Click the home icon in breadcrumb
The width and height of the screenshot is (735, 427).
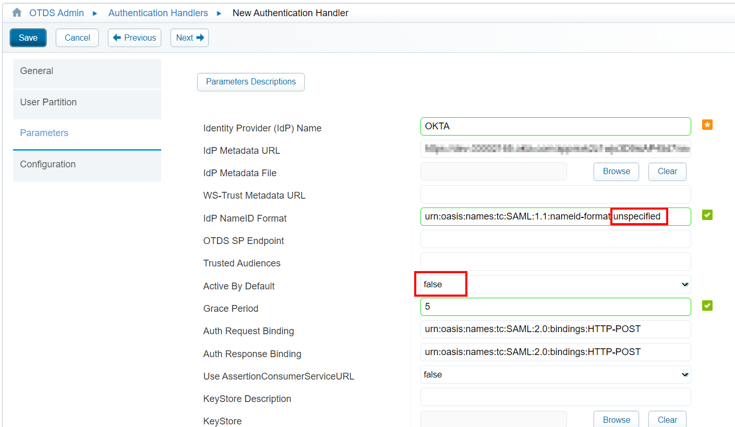coord(17,13)
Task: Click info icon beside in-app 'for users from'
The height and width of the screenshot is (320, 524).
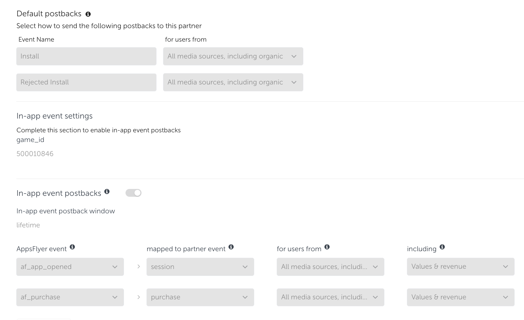Action: click(327, 247)
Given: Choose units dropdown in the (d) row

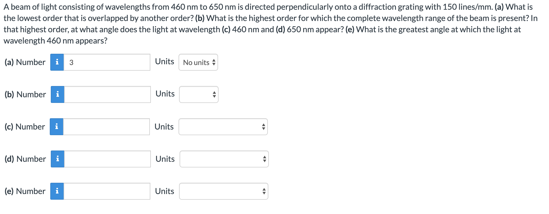Looking at the screenshot, I should pyautogui.click(x=224, y=159).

========

Task – What this calls for is a word-for-word copy of the listing above, pictures excluded.

Reply –
Click the home icon in breadcrumb
The width and height of the screenshot is (735, 427).
coord(17,13)
Task: Click info icon beside in-app 'for users from'
The height and width of the screenshot is (320, 524).
Action: click(327, 247)
Given: Choose units dropdown in the (d) row

Looking at the screenshot, I should pyautogui.click(x=224, y=159).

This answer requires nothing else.